• Problem details:
In the proof about terms in GP below, where do the relations bc = ad, b² = ac and c² = bd come from?

If a, b, c, d are in GP, then prove that

Question:

If a, b, c, d are in GP, then prove that

$\frac{1}{\left(a^{2}+b^{2}\right)}, \frac{1}{\left(b^{2}+c^{2}\right)}, \frac{1}{\left(c^{2}+d^{2}\right)}$ are in GP

 

Solution:

To prove: $\frac{1}{\left(a^{2}+b^{2}\right)}, \frac{1}{\left(b^{2}+c^{2}\right)}, \frac{1}{\left(c^{2}+d^{2}\right)}$ are in GP.

Given: $a, b, c, d$ are in GP

Proof: When $a, b, c, d$ are in GP then

$\Rightarrow \frac{b}{a}=\frac{c}{b}=\frac{d}{c}$

From the above, we can have the following conclusion

$\Rightarrow \mathrm{bc}=\mathrm{ad} \ldots$ (i)

$\Rightarrow \mathrm{b}^{2}=\mathrm{ac} \ldots$ (ii)

$\Rightarrow \mathrm{c}^{2}=\mathrm{bd} \ldots$ (iii)

Considering $\frac{1}{\left(a^{2}+b^{2}\right)}, \frac{1}{\left(b^{2}+c^{2}\right)}, \frac{1}{\left(c^{2}+d^{2}\right)}$

$\frac{1}{\left(a^{2}+b^{2}\right)} \times \frac{1}{\left(c^{2}+d^{2}\right)}=\frac{1}{a^{2} c^{2}+a^{2} d^{2}+b^{2} c^{2}+b^{2} d^{2}}$

$=\frac{1}{(a c)^{2}+(a d)^{2}+(b c)^{2}+(b d)^{2}}$

From eqn. (i) , (ii) and (iii)

• Information supplied:
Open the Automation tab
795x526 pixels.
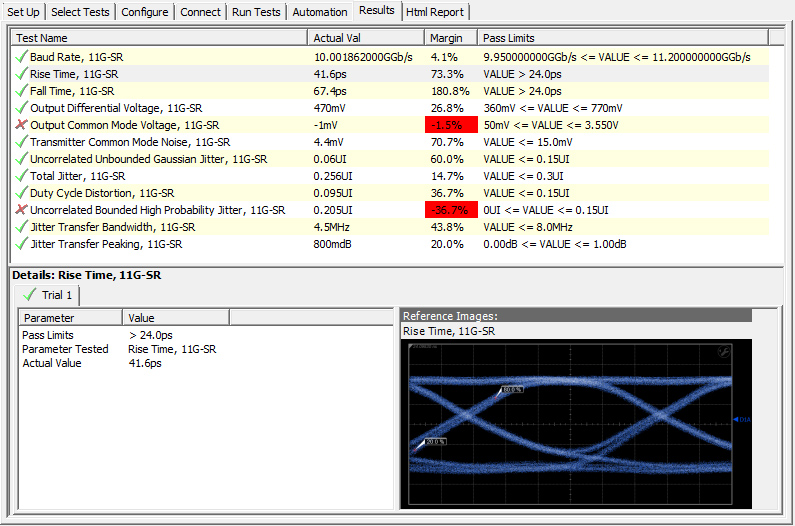click(x=320, y=12)
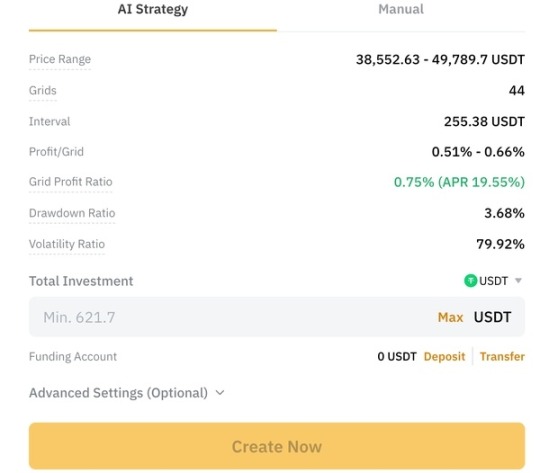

• Exercise answer:
They come from the equal ratios b/a = c/b = d/c. These ratios hold because a, b, c, d are in GP.